Requirement => All of the entries are to be repeated exactly, with no pictures included.

=-=-=-=-=

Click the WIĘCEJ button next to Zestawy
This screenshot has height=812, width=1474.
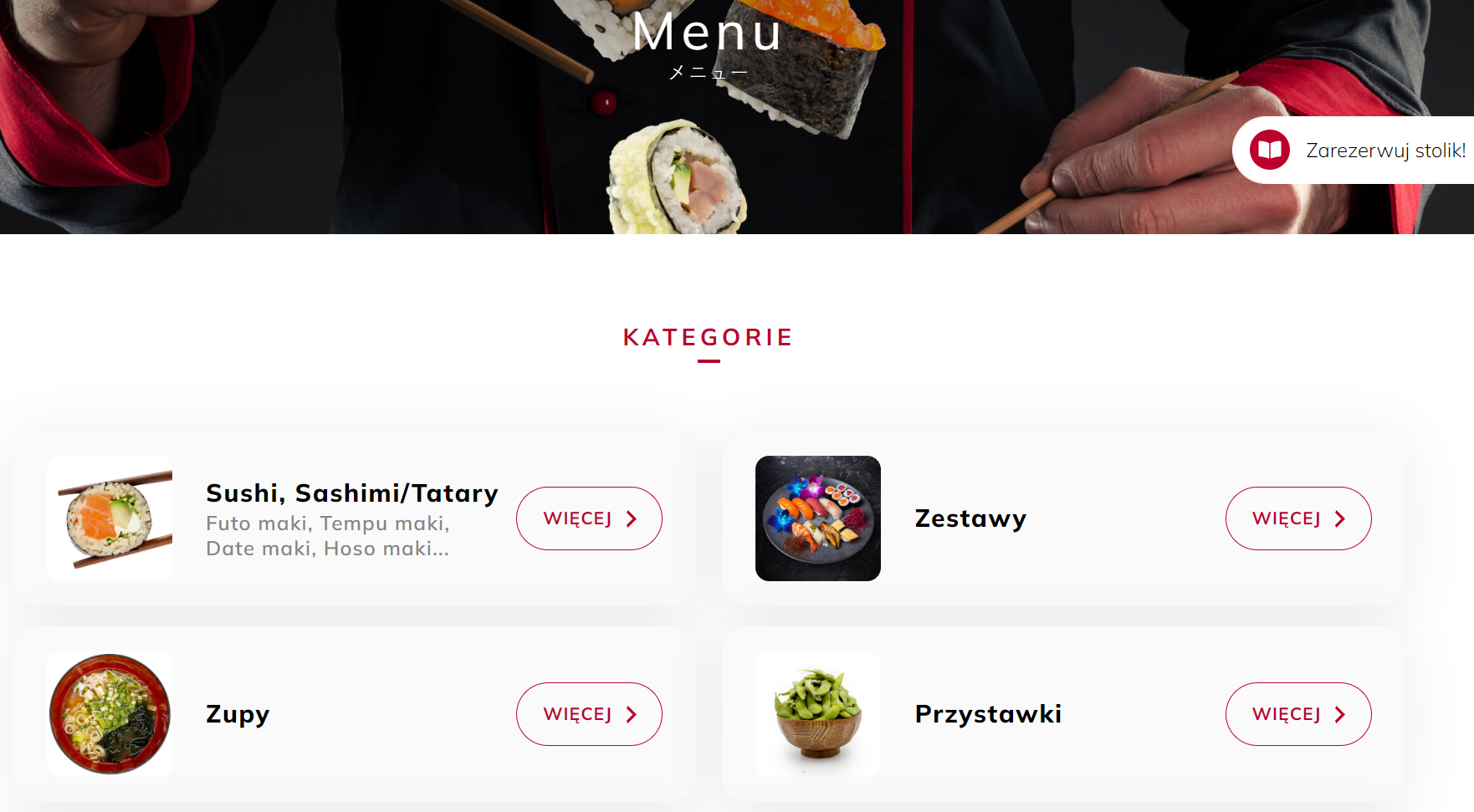click(1298, 518)
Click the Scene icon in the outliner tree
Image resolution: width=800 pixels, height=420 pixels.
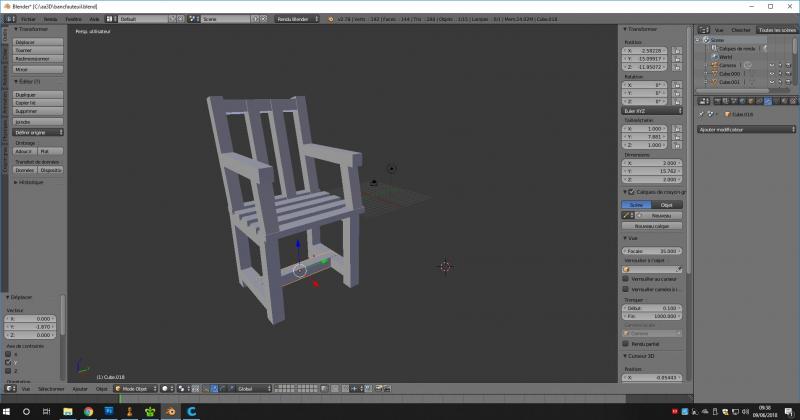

=-=-=-=-=

Task solution =>
Click the WIĘCEJ button next to Zestawy
This screenshot has height=812, width=1474.
click(1298, 518)
Click the Scene icon in the outliner tree
Image resolution: width=800 pixels, height=420 pixels.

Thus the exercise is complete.